Have you ever seen a YouTube kill compilation that times every shot and kill in a first-person shooter to the thumping beats of an awesome metal background track? Well BPM: Bullets Per Minute is that, in-game form. Perhaps explained more clearly, BPM is Crypt of the Necrodancer but as a shooter. It’s exactly the same in a myriad of ways. It’s a rogue-lite dungeon crawler where all your actions need to be taken to the beat of the background track, but while Crypt of the Necrodancer is all about hopping around a grid and solving puzzles, BPM is about shooting, strafing, re-loading, and killing enough demons to make Doomguy blush.

There is something delightfully unique about adapting this sort of gameplay to a shooter. In Crypt of the Necrodancer, there is only ever one beat. However, the nature of the various firearms found in BPM forces you to become familiar with different rhythms in the game’s music. A shotgun might only be able to fire on each beat, but a faster weapon like a pistol or SMG can fire on the off beats as well and a slower rocket launcher style weapon might only be able to fire every other beat. The same goes for special abilities such as healing or big AOE nukes. Not only that, but each weapon’s firing beat and reloading beat are not necessarily the same. A shotgun, for example, might fire on each note but reloads with four prompts on each quarter note.

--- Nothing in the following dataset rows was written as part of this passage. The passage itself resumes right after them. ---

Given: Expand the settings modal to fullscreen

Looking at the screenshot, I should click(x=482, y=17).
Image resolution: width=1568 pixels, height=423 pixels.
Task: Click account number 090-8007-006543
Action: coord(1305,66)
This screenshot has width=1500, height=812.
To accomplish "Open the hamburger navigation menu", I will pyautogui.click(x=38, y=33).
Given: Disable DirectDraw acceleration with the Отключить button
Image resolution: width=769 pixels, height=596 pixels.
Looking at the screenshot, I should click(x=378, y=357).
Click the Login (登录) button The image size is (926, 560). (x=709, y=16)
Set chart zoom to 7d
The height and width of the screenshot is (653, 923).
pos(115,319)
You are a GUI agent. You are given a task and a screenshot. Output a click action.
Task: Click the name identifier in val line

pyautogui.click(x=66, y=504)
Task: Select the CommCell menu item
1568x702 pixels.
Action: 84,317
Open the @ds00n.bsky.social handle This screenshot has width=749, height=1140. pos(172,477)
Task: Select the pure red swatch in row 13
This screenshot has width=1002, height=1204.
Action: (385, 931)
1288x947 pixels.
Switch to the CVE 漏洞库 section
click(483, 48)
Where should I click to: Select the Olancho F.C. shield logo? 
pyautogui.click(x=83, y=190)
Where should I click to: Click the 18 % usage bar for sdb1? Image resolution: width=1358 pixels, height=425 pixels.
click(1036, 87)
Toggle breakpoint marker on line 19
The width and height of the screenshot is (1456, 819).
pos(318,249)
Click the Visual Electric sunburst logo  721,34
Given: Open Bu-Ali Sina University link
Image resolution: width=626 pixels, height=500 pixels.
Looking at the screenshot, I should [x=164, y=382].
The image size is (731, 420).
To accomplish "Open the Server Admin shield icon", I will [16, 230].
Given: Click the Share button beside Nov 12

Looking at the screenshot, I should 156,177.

And much like Necrodancer, everything, and I mean everything, moves to the beat of the music. Enemies only attack to the beat of the music, many times telegraphing their major AOE attacks. Your dodges have to be timed to the music. Environmental hazards go off to the time of the music. Everything is governed by the music. If you get the hang of the music you understand the flow of the game.

But that’s the flow in battle, out of battle, this is basically your standard rogue-lite formula. You’ll be placed in increasingly harder dungeons with increasingly harder enemies as you try to get to the end. Die, and your run is over. Survive long enough and you might find shrines to increase your core stats, armor to give you passive bonuses, shops with new weapons, and libraries that give you new skills.

However, one thing I liked about BPM is that your runs never seem fated to die due to a bad roll of the dice. Even if you end up spawning the hardest dungeons with the weakest equipment available, you can still get quite far if you just keep to the beat. BPM rewards skill tremendously and even a slight bit of music and shooter skill pays off in a big way. This isn’t just a numbers game.

Completing a run isn’t the end of the game either. Once you get the knack of the game you can beat a run in about 40 minutes to an hour. However, each completed run unlocks something new. Maybe you want to take on the dungeon on a new difficulty level. Maybe you want to use a new character who, in the style of Binding of Isaac, fundamentally changes the rules of the game. Completing the game also unlocks new abilities for the characters you already have, making future runs slightly different.

And that’s what keeps you playing BPM, the slightly different nature of each run. After that, it’s just a matter of how much you like the music and how much you enjoy blowing the heads off demons with holy powered rifles.

It’s not a perfect game. For one, the battle arenas can use a lot of work. For the most part, they are just flat planes and you can literally play through them as if you are playing Doom 2, with no vertical looking whatsoever. The general color palette could use work too. Everything is washed out in red and yellow, which is supposed to give it a demonic look but really kind of makes it look like a glitching Virtual Boy.

But despite its flaws, there is a lot of work put into this game. Besides, even if you don’t like the rhythm gimmick you can just turn it off! In that case, the game will read your inputs and immediately make you fire and dodge to the beat. That way you get all the fun without being penalized for having no rhythm.

In short, check out BPM. It’s a great idea at a budget price with a ton of replay value. Like most rogue-lites, this won’t be the GOTY nominee that blows your mind, but it will certainly keep you occupied for several runs.